La Corte Costituzionale dichiara inammissibile la questione di legittimità costituzionale dell’art. 622 del codice di procedura penale, sollevata, in riferimento agli artt. 21, 27 e 33 della Costituzione, con ordinanza l7 aprile 1973 del tribunale di Benevento. Così venne deciso, in camera di consiglio, nella sede della Corte costituzionale, Palazzo della Consulta, il 22 febbraio 1974.Fine quindi del fatto giudiziario del film.

Ma Rosella Lisoni dell’Università della Tuscia che per molti anni ha scritto recensioni cinematografiche sulla rivista Cinema60, seguendo la vicenda ha stilato un saggio sul film di Pasolini, saggio pubblicato il 24 luglio u.s. con la casa editrice Settecittà di Viterbo  ma già in ristampa. La Lisoni parte analizzando Pasolini nella attivita’ di poeta letterato cineasta e puntando l’attenzione con una analisi più approfondita sul film I racconti di Canterbury alla luce della sua ideologia cercando di decodificare il suo linguaggio cinematografico. Gettando un occhio sull’ideologia del regista e sul, contesto storico all interno del quale egli ha operato analizzando anche l ‘ opera di Chaucer e in particolar modo i Canterbury Tales, opera alla quale Pasolini si e’ ispirato per la realizzazione del film.

Evidenzia come Pasolini deideologizza il testo di partenza, ma dello stesso tempo conserva la visione di un salto epocale che evidenzia certezze passate e dubbi futuri. Pasolini in pratica comprende che Chaucer prevede le vittorie della borghesia, ma anche la sua fine . Viene quindi considerato anche il fatto che Pasolini afferma che il valore della parola, come religiosità , come comunicazione ha valore ma soltanto per propagandare il valore del guadagno cioè “thanatos”. Rosella Lisoni non si è fermata a ciò ma ha anche analizzato la fisiognomica, ossia analisi psicologica dei personaggi del film e analisi del costrutto del film. Il libro e’ stato giudicato positivamente dal Centro sperimentale di Cinematografia di Roma e dal Centro Studi Pier Paolo Pasolini a Casarsa delle delizie dove l’artista e’ nato. Il libro che si trova sia su Amazon che presso la Libreria Fernandez Ibs, libreira on line, libreria universitaria e presso le librerie Feltrinelli e Mondadori.

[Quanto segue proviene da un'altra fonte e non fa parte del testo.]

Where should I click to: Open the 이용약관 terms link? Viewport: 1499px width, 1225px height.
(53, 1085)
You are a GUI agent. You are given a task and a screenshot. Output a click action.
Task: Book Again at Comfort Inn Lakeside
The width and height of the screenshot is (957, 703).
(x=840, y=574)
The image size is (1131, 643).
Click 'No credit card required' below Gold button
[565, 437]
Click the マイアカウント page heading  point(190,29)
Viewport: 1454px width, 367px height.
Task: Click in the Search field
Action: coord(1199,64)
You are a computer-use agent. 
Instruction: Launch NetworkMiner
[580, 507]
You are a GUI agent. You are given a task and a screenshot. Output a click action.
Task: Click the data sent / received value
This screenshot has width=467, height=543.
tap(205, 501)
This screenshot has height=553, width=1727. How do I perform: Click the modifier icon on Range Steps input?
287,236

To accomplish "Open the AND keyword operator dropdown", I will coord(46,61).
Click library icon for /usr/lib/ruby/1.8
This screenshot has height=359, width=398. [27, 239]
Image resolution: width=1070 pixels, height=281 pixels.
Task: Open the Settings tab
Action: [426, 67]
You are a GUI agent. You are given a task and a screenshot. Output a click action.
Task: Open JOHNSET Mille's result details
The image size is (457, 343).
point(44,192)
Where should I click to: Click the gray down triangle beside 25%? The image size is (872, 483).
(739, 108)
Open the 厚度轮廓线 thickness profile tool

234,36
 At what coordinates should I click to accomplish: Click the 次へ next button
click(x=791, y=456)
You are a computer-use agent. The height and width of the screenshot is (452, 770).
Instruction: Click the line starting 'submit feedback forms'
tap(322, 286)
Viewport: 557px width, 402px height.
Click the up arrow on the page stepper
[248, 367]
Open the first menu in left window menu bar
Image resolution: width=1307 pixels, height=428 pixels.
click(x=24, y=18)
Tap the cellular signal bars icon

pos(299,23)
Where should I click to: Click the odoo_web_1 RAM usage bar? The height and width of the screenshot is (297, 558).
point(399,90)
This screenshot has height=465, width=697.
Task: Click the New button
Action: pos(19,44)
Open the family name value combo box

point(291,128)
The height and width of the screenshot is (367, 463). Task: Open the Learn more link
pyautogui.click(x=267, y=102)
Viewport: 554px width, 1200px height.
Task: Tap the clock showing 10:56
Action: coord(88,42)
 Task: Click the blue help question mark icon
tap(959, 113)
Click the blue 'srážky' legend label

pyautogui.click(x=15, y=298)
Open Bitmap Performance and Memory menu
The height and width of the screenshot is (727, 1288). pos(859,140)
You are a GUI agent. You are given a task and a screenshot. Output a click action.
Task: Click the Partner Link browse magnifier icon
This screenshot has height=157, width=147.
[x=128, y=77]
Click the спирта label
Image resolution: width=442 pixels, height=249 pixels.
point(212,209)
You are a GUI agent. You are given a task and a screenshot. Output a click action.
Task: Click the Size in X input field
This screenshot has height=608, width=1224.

Rosella Lisoni nasce a Marta, in provincia di Viterbo. Laureata in Lingue e Letterature Straniere Moderne e Contemporanee presso L’Università degli Studi della Tiscia con una tesi sul cinema di Pasolini. Inizia la sua attività lavorativa insegnando lingua francese, attualmente lavora nella Segreteria di Direzione Dipartimento per la Innovazione nei sistemi Biologici , Agroalimentari e Forestali – DIBAF- presso l’Università della Tuscia. Per molti anni ha scritto recensioni cinematografiche sulla rivista Cinema60, attualmente collabora con la rivista culturale “L’ottavo’’ di Viterbo.